The Redemptive Hero

Watching Son(s) of Sam on Netflix got me thinking about the human desire of wanting to be a part of a group, something bigger than yourself. This seems to be neurophysiological condition hard wired into us.

The problem being, not knowing if a group, organization, religion, cult, policy or the like, is dangerous or worthy of your time/sacrifice. There is one concrete and guaranteed principle you can use as a rule to determine if any said group is dangerous and should be avoided. That is: the group should never require you to sacrifice your individuality for the group.

Any group, society, organization, etc. that requires you to sacrifice your individuality for the “greater good” of the group is doomed to fail. This is a tenet that has been potrayed in the oldest myths – from the ancient Summerian’s to the Egyptian’s all the way through the East to the West including Christianity.

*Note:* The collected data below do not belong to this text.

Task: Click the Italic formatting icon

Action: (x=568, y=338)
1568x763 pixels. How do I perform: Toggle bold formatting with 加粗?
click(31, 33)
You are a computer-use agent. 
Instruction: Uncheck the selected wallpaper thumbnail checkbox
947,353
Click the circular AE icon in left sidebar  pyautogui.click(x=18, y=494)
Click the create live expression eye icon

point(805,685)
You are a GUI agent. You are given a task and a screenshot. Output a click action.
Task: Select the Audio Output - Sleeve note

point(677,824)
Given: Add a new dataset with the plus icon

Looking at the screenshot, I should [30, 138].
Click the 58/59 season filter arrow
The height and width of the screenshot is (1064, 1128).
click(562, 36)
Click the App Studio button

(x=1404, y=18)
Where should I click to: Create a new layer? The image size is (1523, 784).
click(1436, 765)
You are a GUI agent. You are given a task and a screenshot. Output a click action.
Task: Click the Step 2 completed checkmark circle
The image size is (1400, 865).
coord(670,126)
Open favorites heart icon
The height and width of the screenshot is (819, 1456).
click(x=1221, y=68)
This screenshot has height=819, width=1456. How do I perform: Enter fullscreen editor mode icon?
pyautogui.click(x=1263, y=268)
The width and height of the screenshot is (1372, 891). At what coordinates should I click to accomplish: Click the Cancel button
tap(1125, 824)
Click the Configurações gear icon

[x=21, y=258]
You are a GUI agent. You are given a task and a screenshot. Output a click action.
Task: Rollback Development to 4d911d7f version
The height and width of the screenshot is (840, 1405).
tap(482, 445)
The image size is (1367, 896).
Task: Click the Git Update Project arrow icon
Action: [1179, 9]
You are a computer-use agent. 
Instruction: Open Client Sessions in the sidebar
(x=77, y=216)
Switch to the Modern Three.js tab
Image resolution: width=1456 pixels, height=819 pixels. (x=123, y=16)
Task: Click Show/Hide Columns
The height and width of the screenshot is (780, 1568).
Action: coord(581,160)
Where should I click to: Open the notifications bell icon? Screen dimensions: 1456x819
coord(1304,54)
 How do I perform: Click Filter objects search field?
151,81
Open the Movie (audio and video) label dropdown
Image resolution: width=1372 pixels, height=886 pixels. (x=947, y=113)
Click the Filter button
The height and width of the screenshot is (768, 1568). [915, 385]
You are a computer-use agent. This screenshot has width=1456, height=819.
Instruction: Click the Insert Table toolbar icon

The “group/society” will stagnate and die without renewal from the heroic individual. That’s what these myths are essentially saying, that we need to embody and act out being the redemptive hero to revivify the stagnated state.

The most glaring examples of groups doomed to failure, from sacrificing the individual for the group being Communism and Fascism. This is how our laws are set up in every successful civilization – that there is something redemptive and divine in every individual, as a human being. This includes murderers, rapists, or any criminal – we acknowledge that there is something divine, worthy and capable of redemption in each individual. Whether you know this and/or believe this explicitly or not, this is what we all act out.

This is how I know Freemasonry, as a fraternal organization, is founded on safe and solid principles. They explicitly state that your first priority as a Brother Mason is your “vocation”, not just meaning your work, but meaning working on yourself, as an individual, is priority #1 – then comes your brothers and the lodge (the group).

So this applies to any group (ie. LGBTQ, cars, environmental, etc.), government, organization religion, etc., etc.. While this isn’t the only criteria, it is the first and foremost, one that CANNOT be infringed upon. If they want you to sacrifice yourself for the group (whether explicitly stated or not – typically it’s not and cleverly veiled) GET OUT! It will be doomed to fail and could be dangerous.

Slavery Will Set You Free

Nietzsche has said that in order to be free you first have to become a slave. What he means by that is you just don’t grow up from being a (free) child to the same (free) generalized individuality as an adult, without first dedicating yourself to some sort of discipline (ie. religion, sports, the Scouts, school, etc.), to become something specific – a voluntary slavery if you will – and that sets the foundation for developing your individuality as an adult.

The discipline sets you free to becoming an individual as an adult. I see this as a necessary step, one that cannot be dismissed or avoided.

If you don’t have the discipline to voluntarily commit yourself to becoming something specific, other than just being “yourself”, you will not develop an individuality as an adult. You’ll be a nobody, nihilistically wandering through life, constantly reacting, never in control, a slave to life’s burdens and suffering – never being able to “find” who you are.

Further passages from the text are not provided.